L’acme politico del Concertone 2012 è stata l’intervista ai tre leader dei sindacati. In via fattuale, ma forse a questo punto teorica, patrocinanti dell’evento. L’audio, nella gremita Piazza San Giovanni, non funzionava. Sembravano pesci dentro un acquario senza articoli 18. Nessuno, però, si è lamentato. Anzi.

La folla ha apprezzato quel silenzio, e non soltanto perché era e resta l’unico modo per condividere Bonanni. In quel palese disimpegno risiede lo scarto – in avanti, all’indietro, di lato? – rispetto al passato. Finora il Concertone era prima pistolotto e poi musica. La versione chilometrica di Ti amo di Elio e le Storie Tese, censurata dalla Rai. I comizi di Piero Pelù, che metteva il profilattico al microfono di Vincenzo Mollica. Il combat folk dei Modena City Ramblers, l’era delle posse. La t-shirt di Daniele Silvestri con la faccia di Berlusconi mentre scandiva Il mio nemico. Gli attacchi al Vaticano di Andrea Rivera. Al Primo Maggio il cantante si faceva pienamente Masaniello e tribuno.

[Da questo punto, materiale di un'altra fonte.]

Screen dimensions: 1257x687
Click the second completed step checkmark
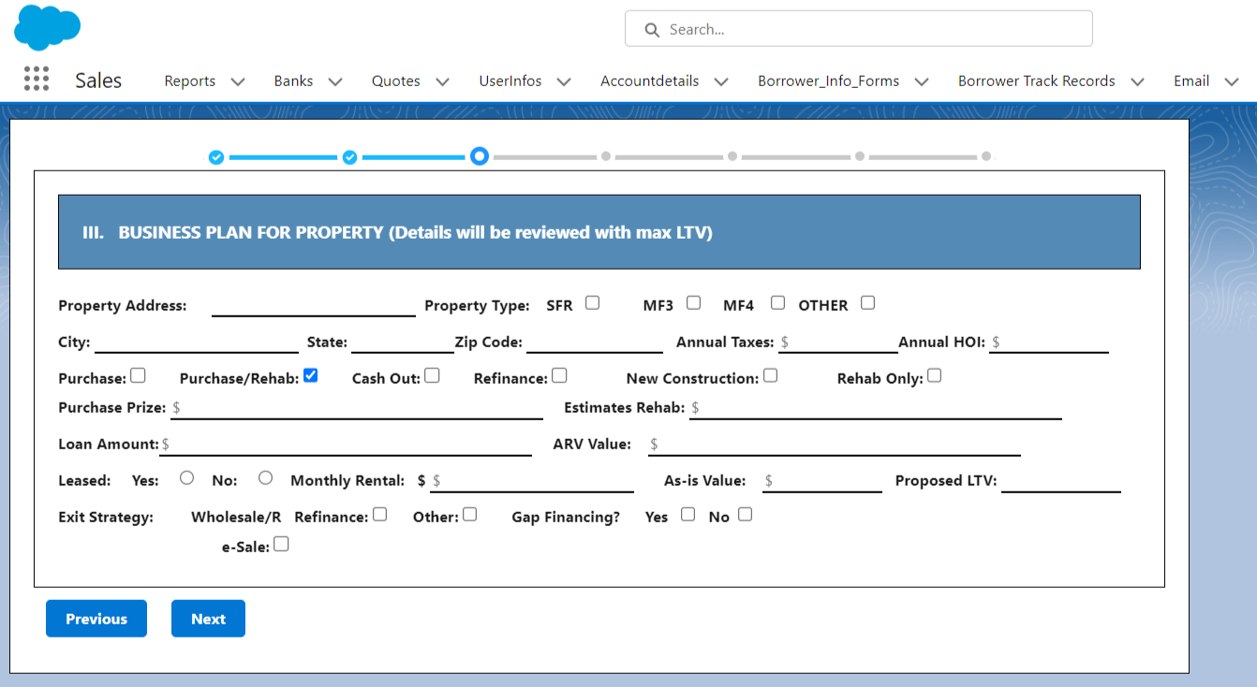click(349, 156)
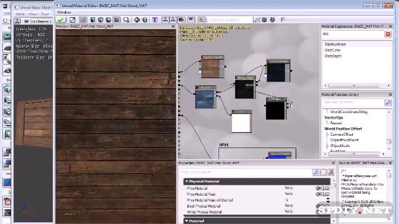Toggle realtime preview square on white constant node
This screenshot has width=399, height=224.
233,111
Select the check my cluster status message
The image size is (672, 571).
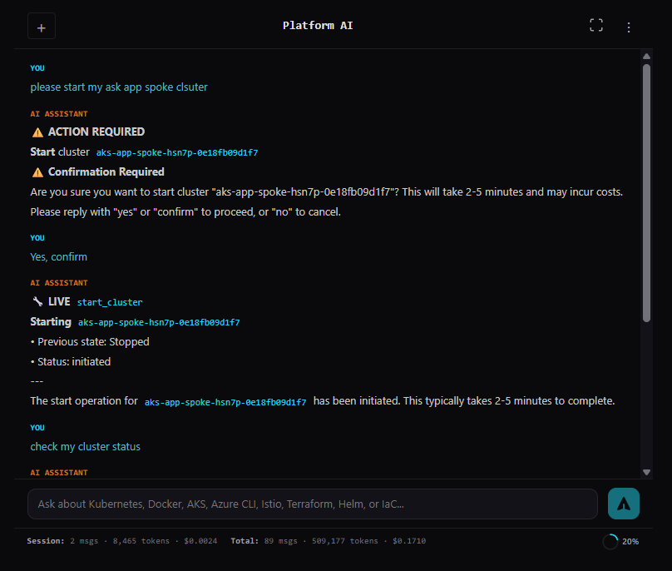tap(85, 446)
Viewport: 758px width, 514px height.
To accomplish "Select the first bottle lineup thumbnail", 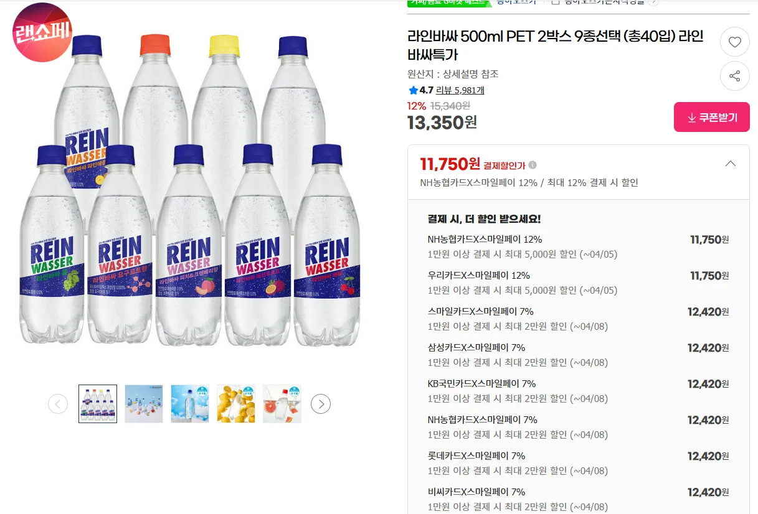I will (x=98, y=404).
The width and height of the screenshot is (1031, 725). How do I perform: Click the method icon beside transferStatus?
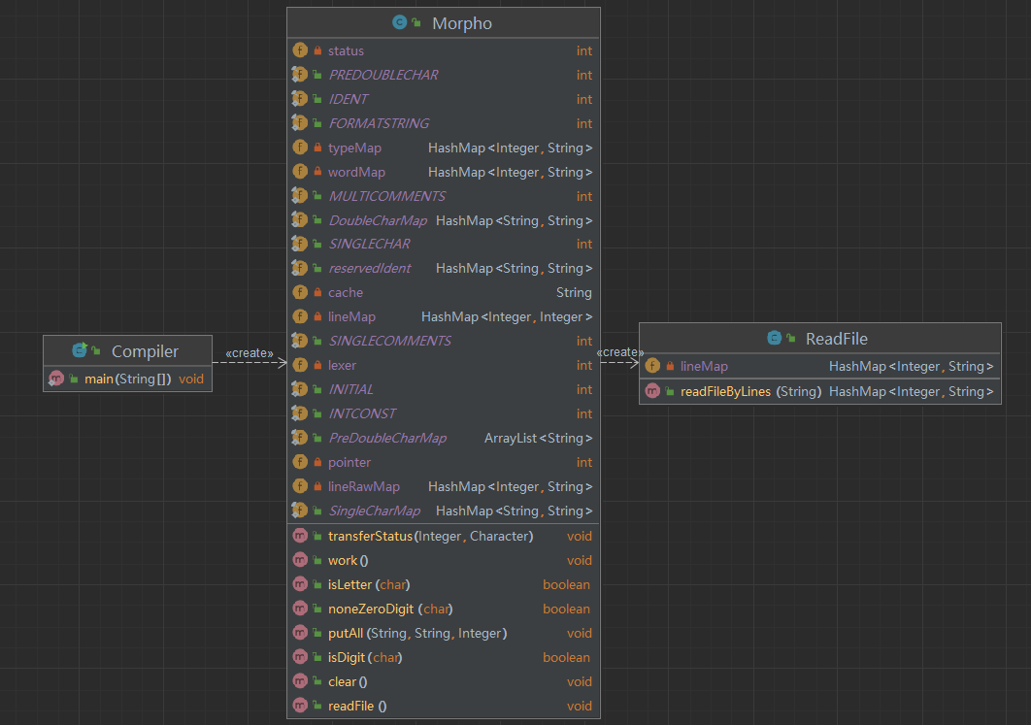[300, 536]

Adesso non più. Forse perché quel ruolo lo ricopre già Beppe Grillo. O forse perché in tempi di crisi anche i giovani precari chiedono il panem, sì, ma pure i circenses. Le bandiere rosse, i sindacati: sembrava tutto archeologico. Se Bersani sapesse accorgersi in diretta di ciò che accade, direbbe forse che anche a San Giovanni ha soffiato l’“antipolitica”. Addirittura: l’esigenza di disimpegno. Al centro del Concertone dovevano esserci “speranza, passione e futuro”, quindi la fantascienza, ma il sotto-testo dei manifestanti era: “Fateci divertire”. Per questo il più convincente è stato Caparezza, un pazzo di talento che declina la protesta in salsa obliquamente allegra. Hanno funzionato alcune cover del rock. Ha ricevuto applausi Nina Zilli, apparsa persino elegante prima di aprire bocca (e prorompere in una dizione da Sora Lella). Quando però ha azzardato un proletario “Io non sono nata ricca”, magari per ingraziarsi l’onda rossa (rossa?), c’è mancato poco che non la seppellissero con una grandinata di “sticazzi”.

Chi ha provato a uscire dal seminato musicale ha indotto involontariamente al riso (il cantante dei Nobraino, che si è rasato in un impeto caricaturale di iconoclastia), oppure non ha scaldato. A partire dai presentatori, Francesco Pannofino e Virginia Raffaele. Bravi, nei loro ambiti, ma poco coesi e fuori parte. Leggevano platealmente dal gobbo, sembravano parlare di Pink Floyd con la stessa padronanza che aveva la Gel-mini dei neutrini. E se recitavano salmi didascalicamente politicanti, come le favole rilette al tempo del governo tecnico, non ottenevano consensi. È piaciuta la lettura di Leonardo Sciascia, ha commosso il passaggio sulle morti bianche di Carlo Lucarelli: non molto altro. Il Concertone, musicalmente, è sembrato un Sanremo 2.

Politicamente non ha dato segno di sé. Come se perfino i consessi teoricamente preposti alla militanza obbligatoria non ne potessero più dei vecchi riti collettivi. Giusti o sbagliati che fossero.